Despite the challenging market conditions for exploration
activity and the prolonged nature of discussions with
potential partners and governments, the Company remains
confident that current advanced discussions can yield farm-
outs in due course. Further announcements will be made when
appropriate.
LICENCE PHASES
African Petroleum is actively engaged in discussions with a
number of governments regarding possible licence extensions
and amendments to existing and future work obligations. The
Company maintains strong relationships with host governments
founded upon recognition of the Company's efforts to progress
the exploration of these licences. Based on the dialogue
experienced to date with the governments of Senegal, The
Gambia, Côte d'Ivoire and Sierra Leone, we are confident that
we will achieve outcomes that are mutually beneficial for our
host countries, potential industry partners and African
Petroleum.
On 23 November 2016 the Company announced that Liberian
production sharing contracts LB-08 and LB-09 ("PSCs") had
expired and will not be extended. The Company had been in
discussions with the relevant Liberian authorities regarding
the possible amendment of terms and extension of these PSCs
to enable the Company additional time to attract an industry
partner whilst not enduring costly work commitments; however,
agreement could not be reached.
Please refer to the next section "Licence Information" for
further information on specific licences.

--------------------------------------------------

Instructions —
a) Summarize the African Petroleum licence update in two sentences.
b) Pick up the African Petroleum licence update after its final sentence and continue the text.

Dataset excerpt
--------------------------------------------------

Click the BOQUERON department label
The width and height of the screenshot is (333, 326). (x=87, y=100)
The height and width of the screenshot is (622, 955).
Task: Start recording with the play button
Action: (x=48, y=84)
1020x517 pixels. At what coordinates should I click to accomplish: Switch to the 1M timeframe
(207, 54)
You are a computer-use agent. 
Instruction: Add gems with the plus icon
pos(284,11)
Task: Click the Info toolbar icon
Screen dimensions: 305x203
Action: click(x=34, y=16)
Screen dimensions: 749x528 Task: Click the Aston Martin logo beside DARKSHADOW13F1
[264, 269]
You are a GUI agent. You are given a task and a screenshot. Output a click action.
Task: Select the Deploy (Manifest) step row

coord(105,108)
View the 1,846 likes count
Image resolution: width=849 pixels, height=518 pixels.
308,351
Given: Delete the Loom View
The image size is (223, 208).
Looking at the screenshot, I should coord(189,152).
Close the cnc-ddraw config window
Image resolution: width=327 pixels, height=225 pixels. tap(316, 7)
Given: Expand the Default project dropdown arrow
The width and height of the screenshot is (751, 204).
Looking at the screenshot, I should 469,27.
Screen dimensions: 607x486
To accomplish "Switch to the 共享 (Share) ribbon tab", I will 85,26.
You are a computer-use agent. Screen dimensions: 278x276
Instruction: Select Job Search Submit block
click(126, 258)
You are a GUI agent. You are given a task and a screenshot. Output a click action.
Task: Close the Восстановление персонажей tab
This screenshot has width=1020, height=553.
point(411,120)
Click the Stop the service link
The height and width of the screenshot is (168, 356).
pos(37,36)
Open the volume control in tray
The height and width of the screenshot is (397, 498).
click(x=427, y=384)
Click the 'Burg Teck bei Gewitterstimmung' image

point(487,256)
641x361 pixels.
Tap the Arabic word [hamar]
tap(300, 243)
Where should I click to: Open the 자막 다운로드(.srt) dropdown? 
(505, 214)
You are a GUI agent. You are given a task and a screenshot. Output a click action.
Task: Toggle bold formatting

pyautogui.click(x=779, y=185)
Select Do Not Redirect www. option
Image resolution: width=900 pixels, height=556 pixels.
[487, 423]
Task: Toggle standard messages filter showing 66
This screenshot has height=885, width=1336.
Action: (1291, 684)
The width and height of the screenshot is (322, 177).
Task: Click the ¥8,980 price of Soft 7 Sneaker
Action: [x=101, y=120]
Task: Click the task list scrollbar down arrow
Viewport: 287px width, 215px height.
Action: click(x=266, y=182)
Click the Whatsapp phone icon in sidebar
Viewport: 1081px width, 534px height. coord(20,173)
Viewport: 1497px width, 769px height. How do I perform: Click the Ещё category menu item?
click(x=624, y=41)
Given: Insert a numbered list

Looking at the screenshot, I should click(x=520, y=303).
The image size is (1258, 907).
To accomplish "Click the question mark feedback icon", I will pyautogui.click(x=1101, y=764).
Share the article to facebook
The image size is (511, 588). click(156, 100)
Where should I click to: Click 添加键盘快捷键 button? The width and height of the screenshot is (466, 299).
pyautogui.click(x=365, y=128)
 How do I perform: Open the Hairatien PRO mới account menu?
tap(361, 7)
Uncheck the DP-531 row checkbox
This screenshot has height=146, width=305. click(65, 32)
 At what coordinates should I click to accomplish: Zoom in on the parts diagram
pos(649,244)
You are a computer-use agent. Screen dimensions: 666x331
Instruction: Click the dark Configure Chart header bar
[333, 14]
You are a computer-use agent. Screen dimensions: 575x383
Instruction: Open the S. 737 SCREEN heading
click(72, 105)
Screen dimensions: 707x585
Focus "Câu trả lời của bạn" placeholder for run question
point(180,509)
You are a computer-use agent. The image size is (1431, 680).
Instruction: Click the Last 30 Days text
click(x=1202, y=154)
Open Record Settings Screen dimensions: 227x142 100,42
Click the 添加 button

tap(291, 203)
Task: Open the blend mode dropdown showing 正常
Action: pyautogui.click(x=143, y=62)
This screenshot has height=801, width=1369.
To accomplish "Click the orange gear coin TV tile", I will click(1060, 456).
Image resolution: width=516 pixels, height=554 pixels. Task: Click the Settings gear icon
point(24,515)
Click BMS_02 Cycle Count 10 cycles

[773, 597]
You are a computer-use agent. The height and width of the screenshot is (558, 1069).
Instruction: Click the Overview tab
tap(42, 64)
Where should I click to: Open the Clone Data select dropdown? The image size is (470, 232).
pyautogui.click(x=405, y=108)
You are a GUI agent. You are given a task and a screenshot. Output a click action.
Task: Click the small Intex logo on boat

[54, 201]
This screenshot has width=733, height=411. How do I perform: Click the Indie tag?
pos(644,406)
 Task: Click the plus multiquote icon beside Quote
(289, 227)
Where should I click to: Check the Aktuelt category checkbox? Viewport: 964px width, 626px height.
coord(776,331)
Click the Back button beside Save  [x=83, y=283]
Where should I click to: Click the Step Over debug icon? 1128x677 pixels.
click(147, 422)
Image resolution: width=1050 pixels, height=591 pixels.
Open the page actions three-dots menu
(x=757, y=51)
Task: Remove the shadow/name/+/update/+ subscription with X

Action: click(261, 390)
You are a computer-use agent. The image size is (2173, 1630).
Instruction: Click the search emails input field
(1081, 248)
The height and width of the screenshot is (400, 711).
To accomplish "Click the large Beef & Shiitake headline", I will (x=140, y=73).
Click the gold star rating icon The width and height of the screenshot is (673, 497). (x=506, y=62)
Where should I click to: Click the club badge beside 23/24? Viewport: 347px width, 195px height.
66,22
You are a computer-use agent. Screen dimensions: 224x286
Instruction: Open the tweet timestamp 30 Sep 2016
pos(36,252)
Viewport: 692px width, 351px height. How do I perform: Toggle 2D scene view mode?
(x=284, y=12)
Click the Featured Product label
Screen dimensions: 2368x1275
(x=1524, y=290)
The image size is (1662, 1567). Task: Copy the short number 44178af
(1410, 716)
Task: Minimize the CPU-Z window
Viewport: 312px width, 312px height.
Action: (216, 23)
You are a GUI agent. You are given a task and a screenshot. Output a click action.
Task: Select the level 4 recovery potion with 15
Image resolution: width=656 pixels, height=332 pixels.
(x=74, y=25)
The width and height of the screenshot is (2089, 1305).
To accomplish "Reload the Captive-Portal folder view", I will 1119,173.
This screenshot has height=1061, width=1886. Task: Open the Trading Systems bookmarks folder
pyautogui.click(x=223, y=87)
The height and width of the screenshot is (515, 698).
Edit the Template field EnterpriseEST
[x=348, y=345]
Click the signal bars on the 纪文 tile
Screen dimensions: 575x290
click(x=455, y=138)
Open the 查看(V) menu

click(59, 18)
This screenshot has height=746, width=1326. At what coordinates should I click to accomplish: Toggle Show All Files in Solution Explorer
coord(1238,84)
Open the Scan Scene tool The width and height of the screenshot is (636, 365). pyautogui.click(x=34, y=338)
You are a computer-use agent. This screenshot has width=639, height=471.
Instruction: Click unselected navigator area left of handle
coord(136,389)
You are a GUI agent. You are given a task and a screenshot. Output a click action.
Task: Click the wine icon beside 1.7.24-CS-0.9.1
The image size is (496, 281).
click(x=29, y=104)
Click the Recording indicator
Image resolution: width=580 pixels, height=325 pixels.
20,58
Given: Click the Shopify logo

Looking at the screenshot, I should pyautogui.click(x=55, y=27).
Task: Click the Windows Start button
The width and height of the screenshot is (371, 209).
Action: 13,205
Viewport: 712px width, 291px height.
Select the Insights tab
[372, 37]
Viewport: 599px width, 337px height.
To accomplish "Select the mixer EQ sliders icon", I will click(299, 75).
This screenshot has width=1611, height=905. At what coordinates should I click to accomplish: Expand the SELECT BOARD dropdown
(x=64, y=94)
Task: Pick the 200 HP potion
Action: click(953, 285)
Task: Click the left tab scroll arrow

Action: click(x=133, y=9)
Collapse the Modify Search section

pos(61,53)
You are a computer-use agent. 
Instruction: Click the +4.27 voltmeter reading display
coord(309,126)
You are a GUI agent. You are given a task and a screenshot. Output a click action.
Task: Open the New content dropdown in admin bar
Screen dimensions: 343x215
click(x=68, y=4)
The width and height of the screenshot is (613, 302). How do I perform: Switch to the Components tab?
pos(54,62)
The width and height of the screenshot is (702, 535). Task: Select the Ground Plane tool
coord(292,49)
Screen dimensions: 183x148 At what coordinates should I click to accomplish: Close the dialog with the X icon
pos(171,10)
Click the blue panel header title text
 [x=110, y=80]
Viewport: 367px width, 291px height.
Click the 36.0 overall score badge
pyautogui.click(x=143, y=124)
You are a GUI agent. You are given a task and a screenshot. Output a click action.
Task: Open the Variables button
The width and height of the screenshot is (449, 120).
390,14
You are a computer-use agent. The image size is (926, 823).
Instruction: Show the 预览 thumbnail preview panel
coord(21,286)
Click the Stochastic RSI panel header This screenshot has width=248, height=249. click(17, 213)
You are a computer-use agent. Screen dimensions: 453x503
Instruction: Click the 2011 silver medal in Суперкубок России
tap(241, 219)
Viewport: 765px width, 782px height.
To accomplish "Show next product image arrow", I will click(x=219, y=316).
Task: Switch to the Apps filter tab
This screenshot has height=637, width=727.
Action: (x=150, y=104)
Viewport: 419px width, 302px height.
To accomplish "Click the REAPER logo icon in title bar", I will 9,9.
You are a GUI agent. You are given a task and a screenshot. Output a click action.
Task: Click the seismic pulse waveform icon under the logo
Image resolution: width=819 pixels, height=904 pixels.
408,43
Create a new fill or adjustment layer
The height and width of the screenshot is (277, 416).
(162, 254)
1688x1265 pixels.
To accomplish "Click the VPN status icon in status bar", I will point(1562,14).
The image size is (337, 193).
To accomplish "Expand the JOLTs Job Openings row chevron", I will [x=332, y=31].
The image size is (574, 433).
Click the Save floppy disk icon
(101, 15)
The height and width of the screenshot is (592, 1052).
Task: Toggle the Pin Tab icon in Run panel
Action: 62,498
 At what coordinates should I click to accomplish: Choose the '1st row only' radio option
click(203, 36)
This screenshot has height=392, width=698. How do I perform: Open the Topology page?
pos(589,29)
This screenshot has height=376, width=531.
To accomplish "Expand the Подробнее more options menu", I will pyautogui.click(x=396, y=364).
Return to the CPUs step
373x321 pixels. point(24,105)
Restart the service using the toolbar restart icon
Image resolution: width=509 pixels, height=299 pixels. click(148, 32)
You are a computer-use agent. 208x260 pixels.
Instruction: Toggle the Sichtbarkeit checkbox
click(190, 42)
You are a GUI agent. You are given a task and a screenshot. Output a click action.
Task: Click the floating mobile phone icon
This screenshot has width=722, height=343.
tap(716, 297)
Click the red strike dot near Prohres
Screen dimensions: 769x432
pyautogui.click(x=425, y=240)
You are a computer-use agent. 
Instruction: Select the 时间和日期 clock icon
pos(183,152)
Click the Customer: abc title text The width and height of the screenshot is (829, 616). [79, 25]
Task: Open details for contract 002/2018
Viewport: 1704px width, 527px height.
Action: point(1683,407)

--------------------------------------------------

Answers for the tasks —
a) Despite difficult market conditions for exploration, African Petroleum remains confident that advanced discussions with potential partners and governments can yield farm-outs. It is also seeking licence extensions and revised work obligations, expecting mutually beneficial outcomes based on dialogue with Senegal, The Gambia, Côte d'Ivoire and Sierra Leone, though Liberian PSCs LB-08 and LB-09 expired without extension when no agreement on amended terms could be reached.

b)
PRIVATE PLACEMENT
Post period end, on 23 January 2017 the Company completed a
private placement to certain existing and new investors to
raise NOK 26,675,000 (approximately US$3.1 million) (before
costs) through the issue of 10,670,000 new fully paid
ordinary shares at a price of NOK 2.50 per share. Proceeds
from the private placement will be used to strengthen the
Company's balance sheet and liquidity position, to fund the
Company's ongoing working capital and for general corporate
purposes.
CHANGE IN AUDITOR
Post period end, on 19 January 2017 the Company appointed BDO
Audit (WA) Pty Ltd ("BDO"), a member firm of BDO
International Ltd, as auditor of the Company. BDO were
selected to replace Ernst & Young as the Company's auditors
for the financial year ending 31 December 2016 and subsequent
financial years on the basis that BDO are more aligned to the
Company's current operations and to the Company's continued
strategy to reduce corporate costs.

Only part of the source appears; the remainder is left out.